Our findings have high public health significance, as it is estimated that nearly half of U.S. adults will develop symptomatic knee OA in their lifetime (Murphy et al., 2008). Physical activity is an especially important self-management tool for arthritis, as well as common comorbid conditions such as diabetes and heart disease, as it reduces the chance of recurrent health events and improves long-term functioning (Feinglass et al., 2005; Kodama et al., 2013). Older adults who maintain their physical function by staying active are better able to carry out activities of daily living independently and delay institutionalization. Moreover, improved self-management of chronic illnesses such as knee OA can reduce health care costs (Panagioti et al., 2014).
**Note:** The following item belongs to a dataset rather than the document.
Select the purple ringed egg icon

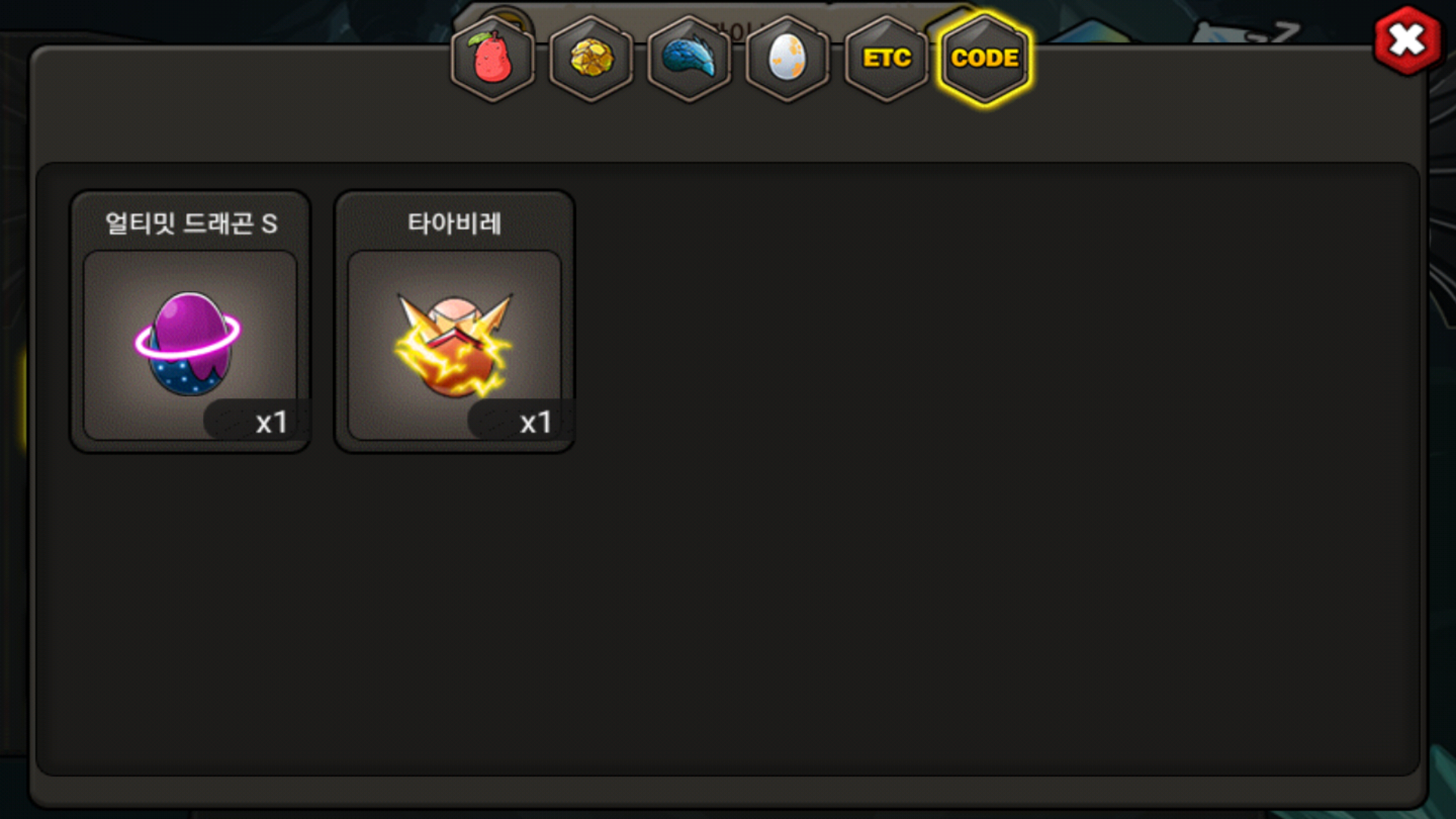[188, 343]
Limitations and Future Directions

Despite the important theoretical and practical implications and methodological strengths, the current study also has several limitations. First, although the current study established a temporal link between self-efficacy and subsequent physical activity, such evidence is still correlational in nature. To establish causal evidence for the role of self-efficacy as an underlying psychological mechanism for physical activity, future research should employ an experimental manipulation of self-efficacy. Second, due to the characteristics of our sample (older adults with OA), the generalizability of the results to other populations may be limited. Third, self-efficacy for physical activity was only assessed once per day in our study, and it is important for future research to better understand the fluctuations in self-efficacy within a day, and to identify factors that may influence such fluctuations. For example, the OA patients’ morning self-efficacy for physical activity was significantly correlated with morning pain (r = −0.16), positive affect (r = 0.21) and negative affect (r = −0.22) at the within-person level, suggesting that OA patients’ self-efficacy for physical activity was linked with their current physical and emotional states. Fourth, future studies should further explore the interplay between self-efficacy and other psychosocial and environmental factors, and how they impact patients’ physical activity jointly over time. Even though our study highlighted the unique effect of self-efficacy on subsequent physical activity above and beyond the effects of other factors by evaluating them simultaneously in the same model, additional factors are likely to influence physical activity. Partner’s autonomy support, for example, has been shown to have significant influence on OA patients’ physical activity when examined alone (Martire et al., 2013). Moreover, self-efficacy and partner’s autonomy support may influence physical activity jointly, so that patients may not be physically active on days when their self-efficacy was higher than usual but partner’s autonomy support was lower than usual.

Conclusions

The current study used a daily assessment approach and an objective behavioral measure to examine within- and between-person effects of self-efficacy for physical activity in the morning on subsequent physical activity throughout the day, and demonstrated this temporal link between self-efficacy and physical activity in an ecologically valid setting. This study makes a novel contribution to our understanding of a key psychological factor that could help to improve physical activity among people with OA, and is a crucial step for the development of future interventions that target this modifiable psychological mechanism.

Acknowledgments

This research was supported by NIH grants R01 AG026010 and K02 AG039412.

Footnotes

1

We also tested all models by using 1566 activity counts per minute or greater as the cut point of moderate-intensity activity (Miller, Strath, Swartz, & Cashin, 2010), and the effects of daily morning self-efficacy on the minutes spent in moderate-intensity activity (within-day and cross-day) remained statistically significant.